Olivier Nieuwenhuyse Is A Humboldt Fellow At The Institut Für Vorderasiatische Archäologie (Freie Universität Berlin). Since Completing His Phd At Leiden University In 2007 He Has Conducted Extensive Fieldwork Across The Middle East. His Main Research Interests Are In The Later Prehistoric Societies Of The Ancient Near East
Reinhard Bernbeck is professor at the Institut für Vorderasiatische Archäologie at the Freie Universität Berlin. Previously, he taught at Bryn Mawr College and in the Department of Anthropology at Binghamton University.

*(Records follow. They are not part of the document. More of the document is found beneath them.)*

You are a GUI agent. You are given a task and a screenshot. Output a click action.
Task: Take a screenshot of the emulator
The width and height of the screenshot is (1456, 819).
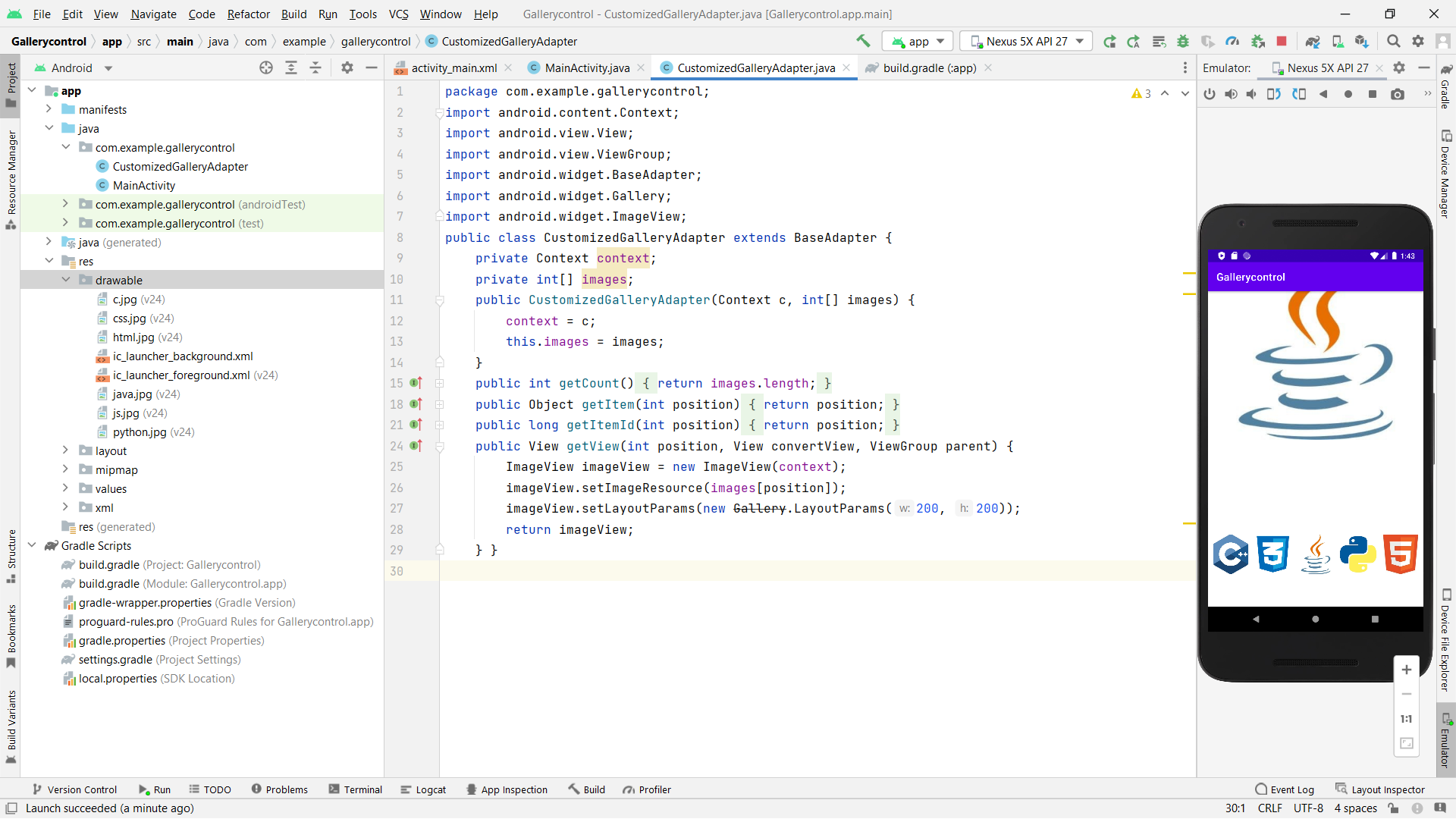pyautogui.click(x=1398, y=94)
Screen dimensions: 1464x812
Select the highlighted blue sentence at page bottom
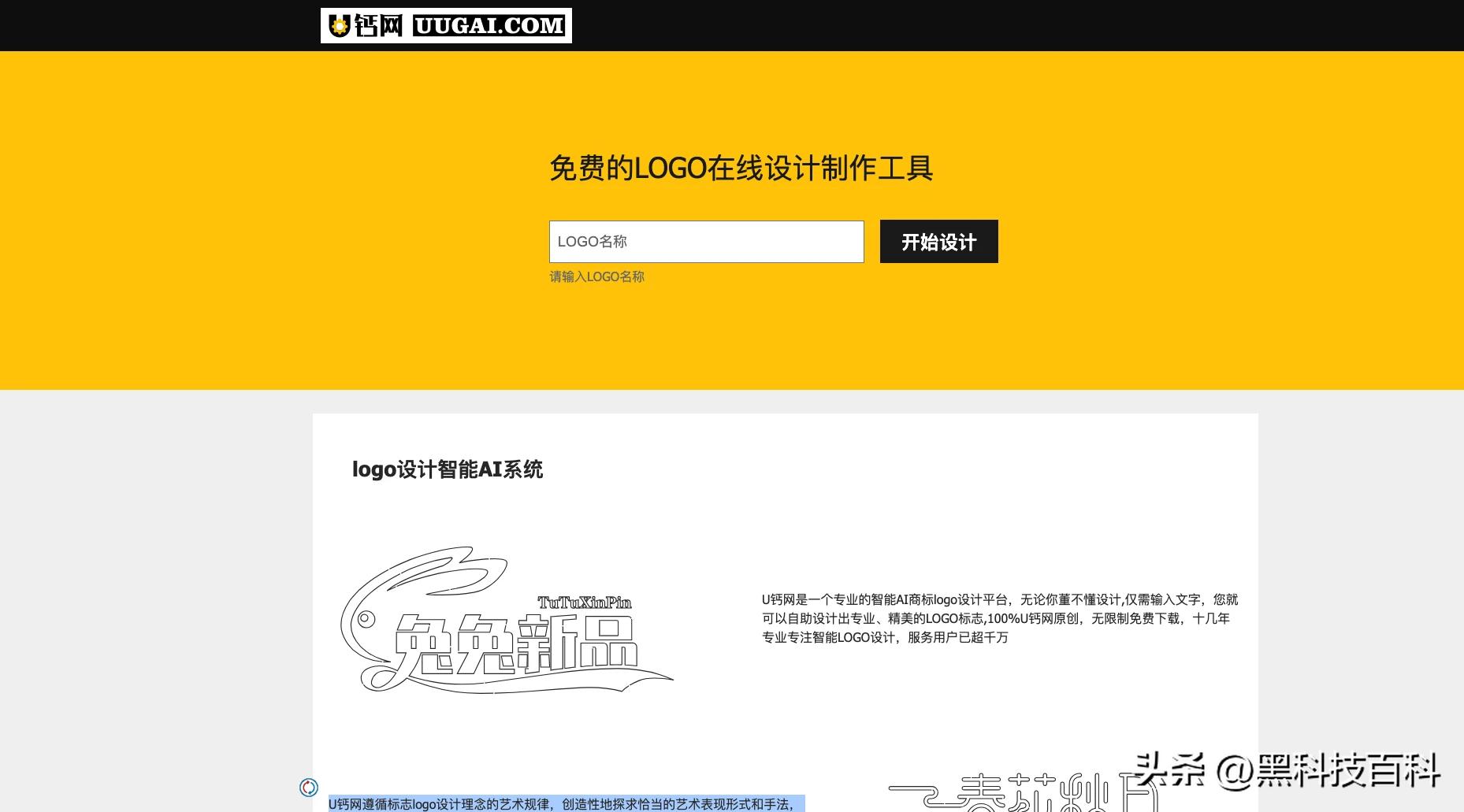563,804
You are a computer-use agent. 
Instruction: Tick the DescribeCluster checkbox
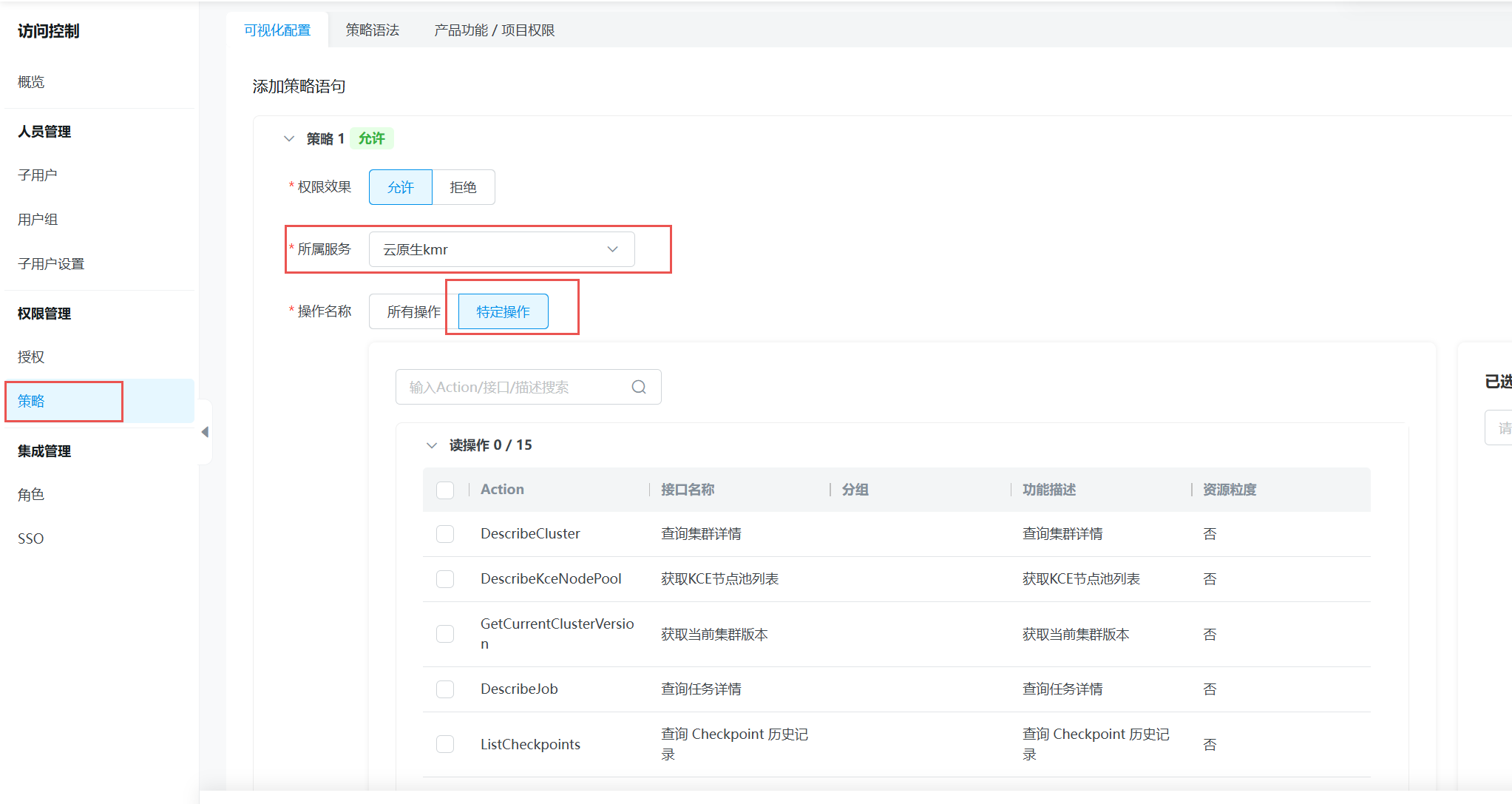pyautogui.click(x=445, y=534)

Apart from the work in Turkmenistan reported here, he has pursued fieldwork in Syria, Jordan, Turkey, Iran, and more recently in Germany, where he has worked on sites of conflict from the last century. He has a long-standing interest in the political and ideological dimensions of archaeology, as well as in the emergence of social inequalities.
He has authored several monographs, among them Theorien in der Archäologie (1997) and recently Materielle Spuren des nationalsozialistischen Terrors (2017). He has co-edited numerous books, including Ideologies in Archaeology (with Randall H. McGuire, 2011), Subjects and Narratives in Archaeology (with Ruth Van Dyke, 2015), and Interpreting the Late Neolithic in Upper Mesopotamia (with Olivier Nieuwenhuyse, Peter M.M.G. Akkermans and Jana Rogasch, 2013).

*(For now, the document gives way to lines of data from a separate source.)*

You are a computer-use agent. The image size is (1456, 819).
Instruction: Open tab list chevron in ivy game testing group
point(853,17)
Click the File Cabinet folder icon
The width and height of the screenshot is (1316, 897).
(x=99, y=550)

Koen Berghuijs holds a B.A. in Archaeology and an M.A. in Archaeology of the Near East from Leiden University. A former student of the late Olivier Nieuwenhuyse, Koen has published on (Late) Neolithic ceramics and basketry remains from various sites in Syria and Iraq and on more recent petroglyphs from the Jordanian Black Desert. He has participated in several survey and excavation projects in the Netherlands, Jordan, and Oman.